One of our objectives was to support a variety of import and export formats. For the prototype of the API we included parsers and serializes allowing users to import or export RDF based documents of the following formats:

  • RDF/XML
  • N-Triple
  • Turtle
  • RDF/JSON

These four formats are supported by the ERP API as parsers as well as serializes. All of these parsers and serializes implement the corresponding ISerializer or IParser interface. Therefore, we allow easy extendability of the packages or exchange of the implementation.

As mentioned, they don’t cover all available formats, but provide a usable foundation for the ERP API. Further, they are the most common ones used (see the comparison of APIs in chapter 4) by other APIs. Therefore, it is possible to import RDF documents created with other APIs to the ERP API. To parse or serialize a model, we only need one line of code as presented in code 5.5.

<?php
	require_once 'path/to/API.php';
	
        $model = ERP::getModel(); // create a new model using ERP function      
	
        // Parsing a file
        // $type is one of: rdf, ntriple, turtle or json
        $model->load($filename, $type);
        
        // process model ...
        
        // Serializing to a file
        // $type is one of: rdf, ntriple, turtle or json
        $model->save($filename, $type);
?>

Both the $model->load($filename, $type); and the $model->save($filename, $type); have two parameters. The parameter $filename simply defines the name of the file for loading or saving the model. The second parameter, $type, is more interesting. By default, the variable $type is set to rdf, which stands for the RDF/XML format.

To further illustrate the usage of parsers and serializers, we want to present the output of our serializes using the same example as for comparing the APIs. In summary, we created a model with one student identified by a matriculation number.

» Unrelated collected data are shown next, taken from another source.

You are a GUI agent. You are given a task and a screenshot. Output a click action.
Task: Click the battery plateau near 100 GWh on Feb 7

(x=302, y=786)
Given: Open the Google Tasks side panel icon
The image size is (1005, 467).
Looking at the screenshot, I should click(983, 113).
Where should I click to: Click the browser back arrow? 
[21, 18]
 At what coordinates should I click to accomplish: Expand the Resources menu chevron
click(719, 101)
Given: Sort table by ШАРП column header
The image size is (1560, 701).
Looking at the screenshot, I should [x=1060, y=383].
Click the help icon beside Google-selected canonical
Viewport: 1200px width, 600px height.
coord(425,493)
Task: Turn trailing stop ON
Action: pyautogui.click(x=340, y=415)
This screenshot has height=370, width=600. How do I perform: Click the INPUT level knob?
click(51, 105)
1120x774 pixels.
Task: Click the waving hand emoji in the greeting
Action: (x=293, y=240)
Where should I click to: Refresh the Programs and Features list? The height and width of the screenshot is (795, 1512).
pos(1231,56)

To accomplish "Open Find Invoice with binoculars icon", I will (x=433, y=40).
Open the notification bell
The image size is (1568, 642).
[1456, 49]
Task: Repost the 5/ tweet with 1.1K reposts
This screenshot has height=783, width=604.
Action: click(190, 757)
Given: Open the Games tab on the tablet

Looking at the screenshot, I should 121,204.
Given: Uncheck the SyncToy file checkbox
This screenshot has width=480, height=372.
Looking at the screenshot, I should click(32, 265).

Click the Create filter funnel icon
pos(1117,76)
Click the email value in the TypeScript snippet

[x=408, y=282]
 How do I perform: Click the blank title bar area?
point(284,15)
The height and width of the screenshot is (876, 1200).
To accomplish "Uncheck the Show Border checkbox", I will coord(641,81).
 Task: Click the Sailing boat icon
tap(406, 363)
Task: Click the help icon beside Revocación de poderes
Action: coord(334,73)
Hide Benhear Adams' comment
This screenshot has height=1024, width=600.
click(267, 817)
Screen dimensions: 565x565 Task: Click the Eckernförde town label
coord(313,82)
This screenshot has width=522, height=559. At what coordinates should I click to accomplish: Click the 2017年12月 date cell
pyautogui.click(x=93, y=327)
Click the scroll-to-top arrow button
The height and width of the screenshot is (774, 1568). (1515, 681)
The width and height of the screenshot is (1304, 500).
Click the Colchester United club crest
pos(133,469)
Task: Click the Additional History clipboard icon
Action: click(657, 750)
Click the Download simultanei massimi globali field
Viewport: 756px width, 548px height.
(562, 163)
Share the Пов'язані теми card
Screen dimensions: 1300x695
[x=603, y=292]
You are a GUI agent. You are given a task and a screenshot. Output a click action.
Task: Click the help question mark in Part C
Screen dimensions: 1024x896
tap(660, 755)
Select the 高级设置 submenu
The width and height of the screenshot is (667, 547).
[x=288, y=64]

Further, information about the birthday, name and the inscribed studies are added. For a specific study we added the studies code as well as an english and a german title. The creation of this model (using the resource-centric approach) is shown in code 5.6.

<?php
       require_once 'path/to/API.php';

       $model = ERP::getModel();
       $model->addBaseNamespace("ex", "http://example.org/");
        
       $res = $model->newResource("e0625287")
	->addProperty($model->newResource("firstName"),
		new LiteralNode("Alexander", STRING))
	->addProperty($model->newResource("lastName"), 
		new LiteralNode("Aigner", STRING))
	->addProperty($model->newResource("birthday"), 
		new LiteralNode("1986-04-28", DATE))
	->addProperty($model->newResource("studies"), 
	 	$model->newResource("businessInf")
			->addProperty($model->newResource("titleEN"),
			new LiteralNode("Business Informatics", STRING, "en"))
			->addProperty($model->newResource("titleDE"), 
			new LiteralNode("Wirtschaftsinformatik", STRING, "de"))
			->addProperty($model->newResource("studyCode"), 
			new LiteralNode("E 066 925"))
		);
        
        $model->add($res);
?>

RDF/XML format

The first format we want to discuss is the RDF/XML format. RDF/XML is probably the most important format for serializing a RDF graph. We implemented this format by using the XML functions that are already provided by PHP. Therefore, we provide increased speed and a solid foundation for easy extendability. The ERP API is the only PHP API using this way of implementation for the XML parser and serializer. For improving the parsers speed we took advantage of the XPath query engine. XPath can be described as a query language for querying XML based documents. Using XPath, it is not necessary to process every line of the document, since we can jump directly to the nodes that are important for us. More information on XPath can be found at [55].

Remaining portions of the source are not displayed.